▶ _WORK INSTRUCTIONS_
A) According to the passage on The Exorcist and conspiracy thinking, how does Walter Wink conceive of "the demonic"?
B) Write a continuation of the passage on The Exorcist and conspiracy thinking, picking up after its final sentence.

▶ _TEXT EXCERPT_
* * * * * * * * *
There are psychologically wiser ideas about what some folk call “demonic” (see the work of Walter Wink in particular – who conceives of “the demonic” as the interior reality of shadows that are all too human), and these might respond to The Exorcist saying that there is light, and there is shadow, and sometimes it is just hard to be a person, but most of all – and I do mean Most – there is love that transcends evil.
The idea that ‘the devil made me do it’ is a subset of the conspiracy theory mindset, which has another looming anniversary – Blatty’s novel emerged in an era inaugurated with the assassination of a President, a cultural innocence that was ripped away 50 years ago next month. The conspiratorial musings of a thousand speculators has become more than background noise – for many, the conspiratorial-industrial-complex IS the story of the assassination. Oliver Stone’s film J.F.K. may take the lion’s share of responsibility or blame for its more recent incarnations.
* * * * * * * * *
▶ _DATASET EXCERPTS_
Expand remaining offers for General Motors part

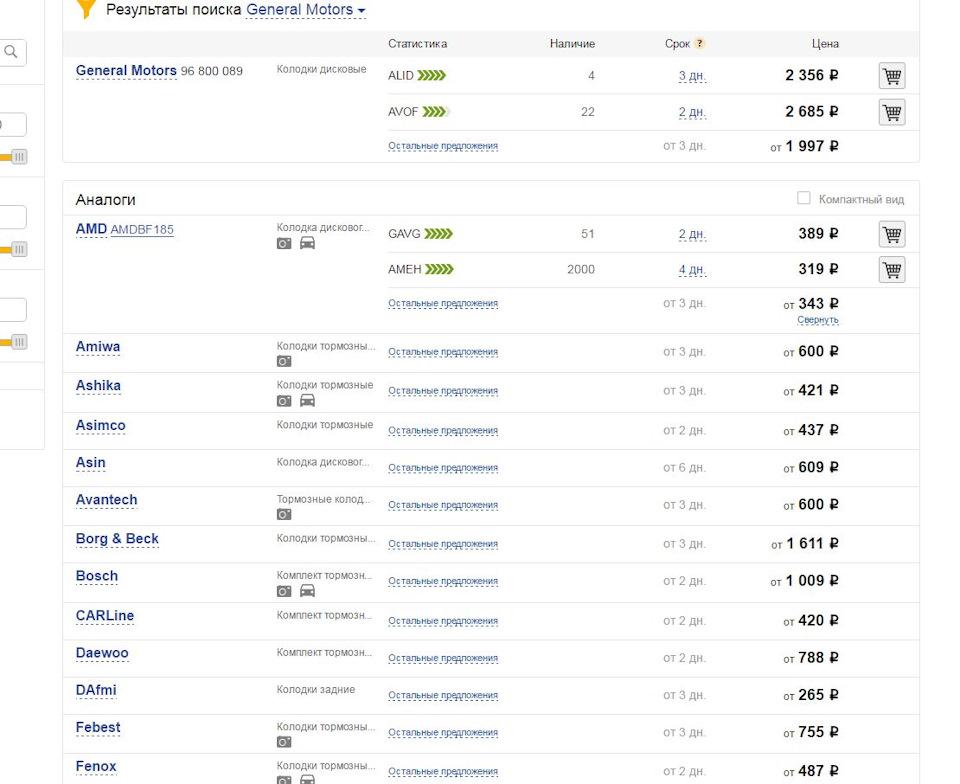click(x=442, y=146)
* * * * * * * * *
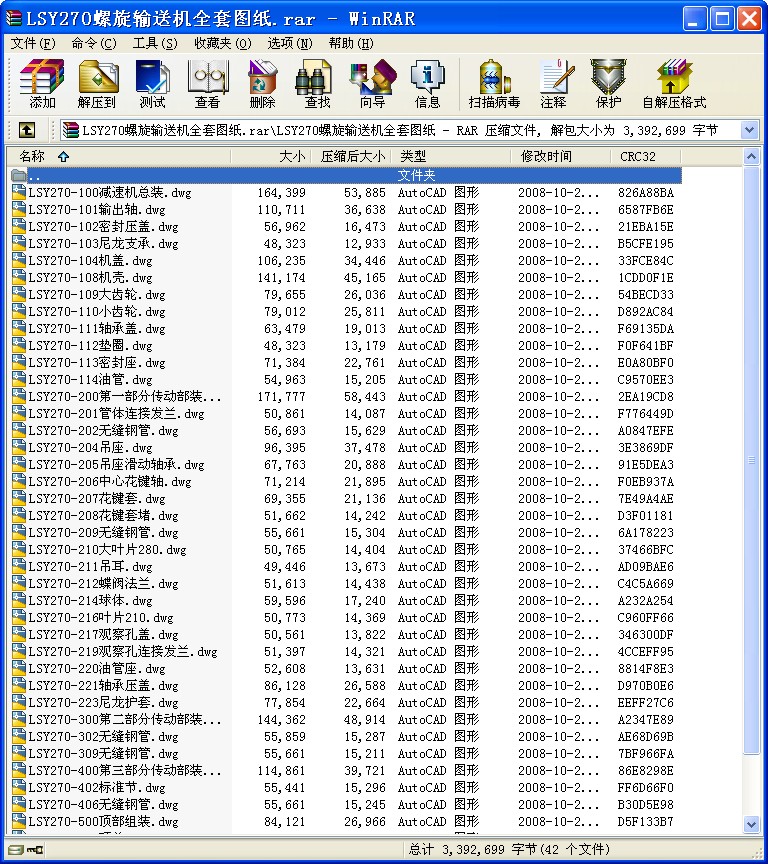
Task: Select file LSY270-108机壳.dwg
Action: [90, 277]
* * * * * * * * *
▶ _EXPECTED OUTPUTS_
A) He conceives of it as the interior reality of shadows that are all too human.

B)
As a work of cinematic craft, J.F.K. is a tour de force – with editing like modern dance choreography, a mini-series’ worth of A-list stars giving their all to conjecture about the terror of a murdered king, and Kevin Costner’s Jim Garrison (the New Orleans district attorney who brought the only criminal proceedings in the assassination) standing in for the part of us that feels called to speak against injustice. As a work of investigative reporting, it should be neither ignored nor swallowed wholesale.
At one level, J.F.K. is journalistically tenuous, just as The Exorcist is sometimes theologically silly; but both are important, and deserve attention. We look for conspiracy theories – about why a child would growl, or why a President would be shot – because the truth seems unthinkable: that ordinary people sometimes do extraordinary things for selfish reasons, and that there are some things we just don’t yet – and may never – understand. We look for explanations of the inexplicable because we think we are uncomfortable with mystery; in fact, the reverse is often true: mystery is frequently experienced as a source of wonder and even joy.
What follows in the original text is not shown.